[Start of section]
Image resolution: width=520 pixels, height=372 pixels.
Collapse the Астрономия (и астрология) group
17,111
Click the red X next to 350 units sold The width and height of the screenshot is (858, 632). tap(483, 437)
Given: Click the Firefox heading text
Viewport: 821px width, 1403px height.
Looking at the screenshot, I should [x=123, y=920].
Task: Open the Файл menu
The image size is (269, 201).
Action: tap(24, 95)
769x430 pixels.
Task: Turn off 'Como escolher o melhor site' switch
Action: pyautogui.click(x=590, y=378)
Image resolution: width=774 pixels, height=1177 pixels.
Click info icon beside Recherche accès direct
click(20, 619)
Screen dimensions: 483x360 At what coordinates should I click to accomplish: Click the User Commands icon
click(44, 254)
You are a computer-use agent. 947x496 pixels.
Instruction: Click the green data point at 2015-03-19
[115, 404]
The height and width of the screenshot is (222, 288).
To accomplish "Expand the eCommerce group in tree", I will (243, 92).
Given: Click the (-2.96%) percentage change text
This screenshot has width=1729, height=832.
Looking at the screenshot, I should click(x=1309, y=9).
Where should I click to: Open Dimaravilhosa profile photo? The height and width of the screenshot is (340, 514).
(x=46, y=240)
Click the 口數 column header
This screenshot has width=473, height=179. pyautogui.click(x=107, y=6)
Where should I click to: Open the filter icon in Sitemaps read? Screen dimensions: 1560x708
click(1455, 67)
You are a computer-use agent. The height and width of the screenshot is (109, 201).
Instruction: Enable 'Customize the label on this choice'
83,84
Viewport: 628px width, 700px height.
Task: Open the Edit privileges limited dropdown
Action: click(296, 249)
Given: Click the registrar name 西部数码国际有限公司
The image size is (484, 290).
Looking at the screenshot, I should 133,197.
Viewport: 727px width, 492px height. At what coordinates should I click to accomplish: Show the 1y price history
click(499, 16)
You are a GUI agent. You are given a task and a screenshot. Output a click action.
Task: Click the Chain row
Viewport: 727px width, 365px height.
[End of section]
Make a list of all lines in the data that contain "agent".

### TASK OUTPUT
You are a computer-use agent. 947x496 pixels.
You are a computer-use agent. The height and width of the screenshot is (109, 201).
You are a GUI agent. You are given a task and a screenshot. Output a click action.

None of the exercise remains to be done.